• _TEXT PASSAGE_
┌────────

COURT OF APPEAL FOR ONTARIO
CITATION: 1427814 Ontario Limited v. 3697584 Canada Inc., 2013 ONCA 597
DATE: 20131002
DOCKET: C54974
Blair, Juriansz and Tulloch JJ.A.
BETWEEN
1427814 Ontario Limited
Plaintiff (Respondent)
and
3697584 Canada Inc., Réno-Dépôt Inc. and Kingfisher France SAS
Defendants (Appellants)
Counsel: Joel Richler, Erin Hoult and Will Morrison for the appellants Maurice J. Neirinck and Michael G. McQuade for the respondent
Heard: April 10, 2013
On appeal from the judgment of Justice Mary A. Sanderson of the Superior Court of Justice, dated January 6, 2012.
Reasons for Decision
By the Court:
[1] This is an appeal from the decision of Sanderson J. granting judgment in favour of the respondent, 1427814 Ontario Ltd. (“142”), for $3.5 million dollars in a mortgage sale action.
[2] The appellants were affiliates, part of a “big box” retailer conglomerate that was going to open a Réno-Dépôt outlet and assist 142 with the development of the lands. The appellants lent the respondent $10.7 million, secured by a mortgage, to buy 130 acres of land to develop. After developing the land, the respondent was to sell 10 acres to the appellants.
[3] After a certain point, however, the relationship between the appellants and the respondent soured. The appellants registered a caution against the property and eventually initiated power of sale proceedings. The appellant hired a broker, two appraisers, and a commercial real estate specialist, to assist in the sale of the property. The property was not listed on the Multiple Listing Service (“MLS”) nor was the property widely marketed. In fact, the appellants focused on a small group of elite and well-heeled commercial real estate investors they called the “inner circle”. This group was comprised of large real estate investment trusts (“REITs”). In addition, the trial judge found as a fact that other interested buyers were not afforded a meaningful opportunity to perform due diligence on the property. The property was eventually sold for $12.5 million and the respondent received some $700,000 out of the sale funds.

└────────

• _MATERIAL PROVIDED_
┌────────

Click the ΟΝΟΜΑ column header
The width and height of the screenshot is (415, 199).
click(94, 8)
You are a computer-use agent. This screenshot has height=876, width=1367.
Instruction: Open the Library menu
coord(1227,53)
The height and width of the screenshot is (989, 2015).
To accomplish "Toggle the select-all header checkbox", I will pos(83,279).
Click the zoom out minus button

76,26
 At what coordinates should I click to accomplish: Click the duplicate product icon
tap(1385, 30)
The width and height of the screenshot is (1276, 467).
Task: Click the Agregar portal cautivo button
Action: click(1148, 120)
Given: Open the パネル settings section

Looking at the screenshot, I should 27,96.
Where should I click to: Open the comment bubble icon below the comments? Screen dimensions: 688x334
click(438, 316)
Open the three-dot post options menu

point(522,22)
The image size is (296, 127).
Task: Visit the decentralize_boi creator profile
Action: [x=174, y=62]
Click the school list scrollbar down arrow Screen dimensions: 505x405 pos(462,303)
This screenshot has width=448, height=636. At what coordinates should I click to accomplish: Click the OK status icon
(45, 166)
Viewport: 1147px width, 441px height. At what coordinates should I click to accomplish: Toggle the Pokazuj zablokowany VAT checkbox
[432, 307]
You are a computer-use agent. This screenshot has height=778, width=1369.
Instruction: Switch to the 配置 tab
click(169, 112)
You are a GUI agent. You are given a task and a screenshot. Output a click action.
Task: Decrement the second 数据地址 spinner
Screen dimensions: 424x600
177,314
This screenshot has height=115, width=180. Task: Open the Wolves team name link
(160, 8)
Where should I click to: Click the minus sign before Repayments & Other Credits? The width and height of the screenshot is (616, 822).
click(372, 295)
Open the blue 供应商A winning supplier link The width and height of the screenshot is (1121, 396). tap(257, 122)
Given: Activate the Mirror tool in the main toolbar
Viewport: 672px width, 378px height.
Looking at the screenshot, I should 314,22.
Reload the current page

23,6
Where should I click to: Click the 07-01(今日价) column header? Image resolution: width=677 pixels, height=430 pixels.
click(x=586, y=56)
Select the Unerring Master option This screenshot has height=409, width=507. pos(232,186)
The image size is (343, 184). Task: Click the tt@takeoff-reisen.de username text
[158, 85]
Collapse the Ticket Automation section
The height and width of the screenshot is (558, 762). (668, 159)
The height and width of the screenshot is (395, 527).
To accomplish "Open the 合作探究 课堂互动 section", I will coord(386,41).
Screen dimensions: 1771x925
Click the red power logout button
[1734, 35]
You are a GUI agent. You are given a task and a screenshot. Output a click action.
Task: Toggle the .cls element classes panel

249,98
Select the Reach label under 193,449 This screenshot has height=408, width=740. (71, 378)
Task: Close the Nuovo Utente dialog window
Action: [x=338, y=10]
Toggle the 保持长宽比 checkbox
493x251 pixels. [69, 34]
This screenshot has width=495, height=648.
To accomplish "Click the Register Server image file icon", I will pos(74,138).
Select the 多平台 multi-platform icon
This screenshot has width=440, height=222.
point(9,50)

└────────

• _THINGS TO DO_
[1] From the appeal decision, extract the passage that begins at the words "Counsel: Joel Richler, Erin" and stops after the words "to the appellants.".
[2] List every lawyer named as counsel in the appeal decision, for either party.

• _EXPECTED RESULTS_
[1]
Counsel: Joel Richler, Erin Hoult and Will Morrison for the appellants Maurice J. Neirinck and Michael G. McQuade for the respondent
Heard: April 10, 2013
On appeal from the judgment of Justice Mary A. Sanderson of the Superior Court of Justice, dated January 6, 2012.
Reasons for Decision
By the Court:
[1] This is an appeal from the decision of Sanderson J. granting judgment in favour of the respondent, 1427814 Ontario Ltd. (“142”), for $3.5 million dollars in a mortgage sale action.
[2] The appellants were affiliates, part of a “big box” retailer conglomerate that was going to open a Réno-Dépôt outlet and assist 142 with the development of the lands. The appellants lent the respondent $10.7 million, secured by a mortgage, to buy 130 acres of land to develop. After developing the land, the respondent was to sell 10 acres to the appellants.

[2]
Joel Richler
Erin Hoult
Will Morrison
Maurice J. Neirinck
Michael G. McQuade